20 - "Un Piccolo Omicidio di Natale" ("Another Little Christmas Murder", 1947) di Lorna Nicholl Morgan

Copertina dell'edizione pubblicata
dalle Edizioni Lindau
Dopo l'enigma in "Quando l'Amore Uccide", i personaggi in "Natale con Delitto" e lo stile in "Sotto la Neve", eccoci giunti all'ultimo tra i punti che caratterizzano il "Christmas Murder Mystery": ovvero, l'ambientazione. Di tutti e quattro, questo è forse quello più debole, poiché necessita di essere affiancato ad almeno un altro elemento della narrativa gialla per poter esprimere al meglio il proprio potenziale. Infatti, non basta certo inventare una storia calata in uno scenario da sogno, come un'isola dei Caraibi o una casa isolata dalla neve nella campagna inglese, per evocare qualcosa di indimenticabile oppure originale e immergere chi legge all'interno della vicenda: pur costruendo suggestive rappresentazioni di luoghi immaginari, magari in parte prese in prestito da altri scrittori e sfruttate come punto di partenza per le loro trame, ciò non toglie che, se il resto non funziona perché i personaggi sono scialbi oppure si muovono in modo disordinato dentro un mistero insulso o narrato con uno stile troppo grezzo, allora sarà servita a ben poco un'attenta descrizione degli ambienti in cui la storia si svolge. Ultimamente, ad esempio, mi è capitato di leggere un thriller moderno, che è stato spacciato come "nella migliore tradizione del giallo alla Agatha Christie". All'apparenza, tutto faceva presagire che si trattasse di una lettura affascinante e di spessore; ma quando sono arrivato alla fine del libro, ho dovuto constatare che le premesse non erano state affatto mantenute, tanto da farmi rinunciare a scrivere una recensione. E non pensate che, tra i romanzi contemporanei, non ci sia ben più di qualche romanzo del mistero che merita l'attenzione degli appassionati di giallo classico! In questo caso specifico, però, il thriller è stato costruito più sul risalto che avrebbe dato il suo scenario e sulla psicologia, che sugli indizi messi a disposizione del lettore (come accade nella maggior parte delle volte); e su personaggi calati in una narrazione fatua e dalla coscienza fin troppo contorta, tanto da farli sembrare fantasmi inconsistenti invece di persone reali. L'unico elemento che si salvava era proprio l'ambientazione invernale di uno chalet di montagna, circondato dalla foresta innevata e silenziosa: ecco, quello sì che richiamava la tradizione di Agatha Christie, con luoghi affascinanti e misteriosi, ma non è certo stato abbastanza per compensare una storia dallo stile tanto moscio.

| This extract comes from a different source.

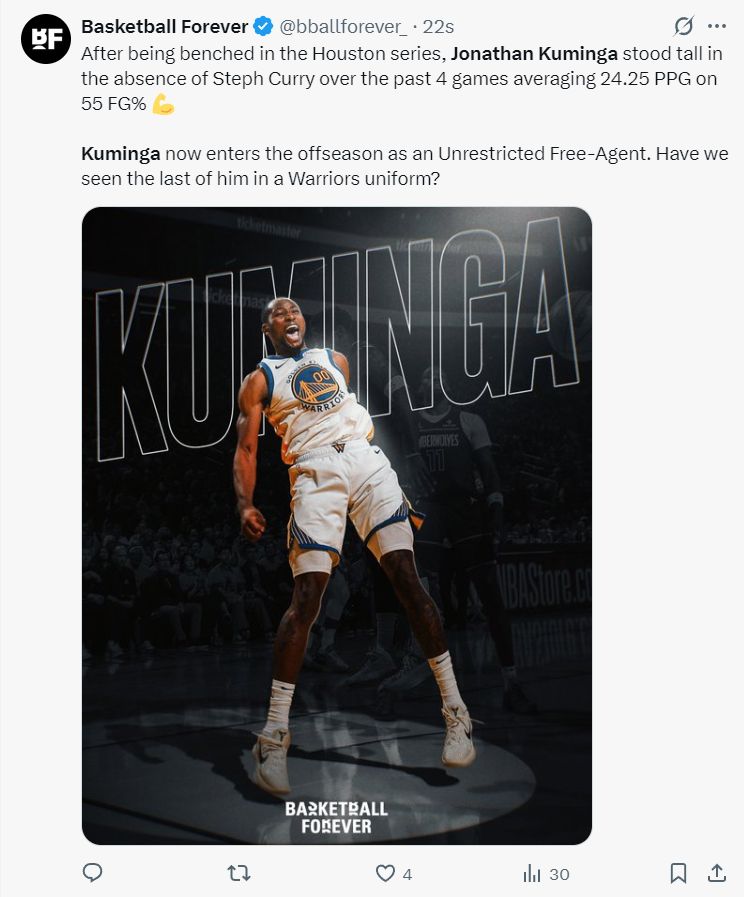This screenshot has width=744, height=897.
Task: Click the like count number 4
Action: click(407, 874)
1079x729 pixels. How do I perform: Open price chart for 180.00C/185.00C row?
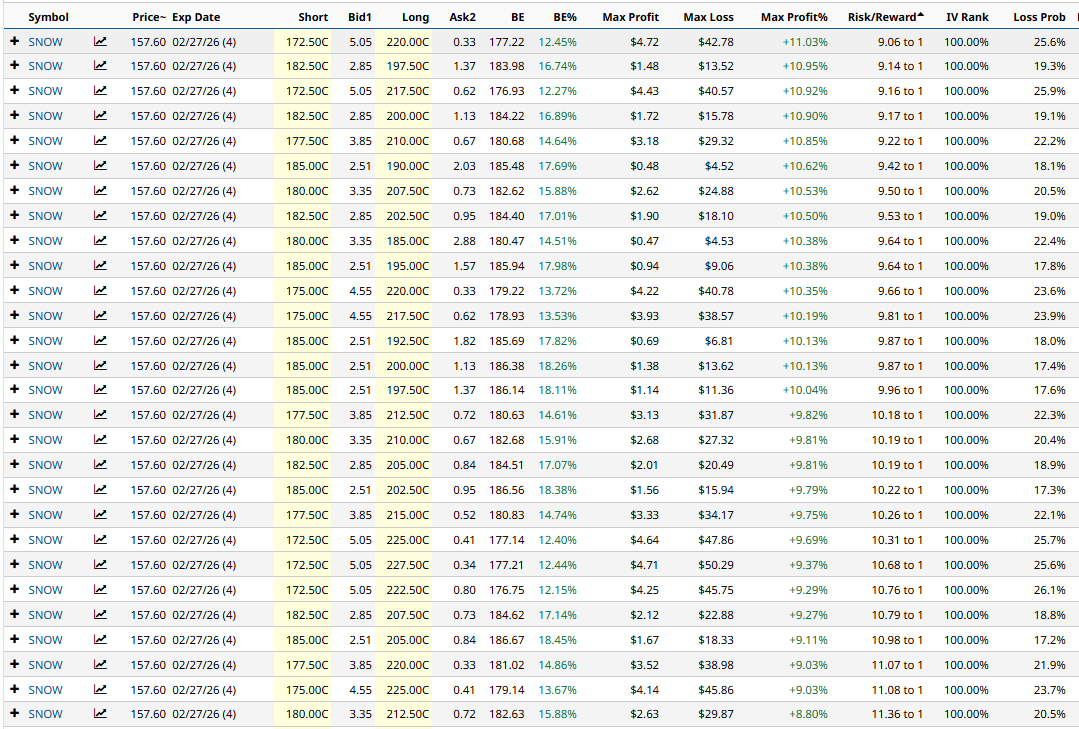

Il risultato restituito al lettore, quindi, a mio parere è stato quello di aver dato fin troppa importanza ai luoghi in cui si è svolta a vicenda, senza mettere loro accanto qualcosa d'altro a rinforzo e tralasciando il perfezionamento dell'indagine. Eppure sarebbe stato sufficiente un racconto più solido oppure un mistero maggiormente classico, mescolato ad essa, per rimediare a scivoloni grossolani e per dare vita a un mystery intrigante e, allo stesso tempo, di grande effetto scenico; come "Sotto la Neve" di Farjeon, dove il racconto e l'ambientazione riescono in parte a sopperire alla fragilità dell'enigma in fatto di fair play, oppure i thriller ideati da Ethel Lina White, in cui spesso il dualismo tra tradizione (nelle descrizioni dei luoghi) e modernità (nella trattazione del mistero) riesce a dare vita a storie in cui il lettore non può fare a meno di immergersi completamente. Un discorso simile a quello fatto per il thriller che ho preso ad esempio si potrebbe fare anche per il romanzo che recensisco oggi, nel quale lo scenario in cui si muovono i personaggi occupa una parte forse troppo larga della storia. All'interno di "Un Piccolo Omicidio di Natale" di Lorna Nicholl Morgan (Lindau, 2019), infatti, benché i luoghi appaiano vividi tanto quanto le persone che li popolano, con le loro stanze gelide e ostili e i lunghi corridoi minacciosi e oscuri che ricordano la tradizione delle Regine del Brivido americane oppure la stessa White, essi sembrano sostituirsi ai protagonisti e diventare loro stessi il cardine di una narrazione, di conseguenza, meno centrata e caratterizzata da toni melodrammatici davvero accentuati. In questo modo, purtroppo, soffermandosi su elementi di importanza secondaria, si perde un po' il vero fulcro di ogni romanzo giallo che si rispetti (l'enigma e il suo impatto sui personaggi); anche se, devo ammetterlo, "Un Piccolo Omicidio di Natale" ha riservato anche qualche sorpresa in positivo, riguardo alcuni temi e aspetti della trama.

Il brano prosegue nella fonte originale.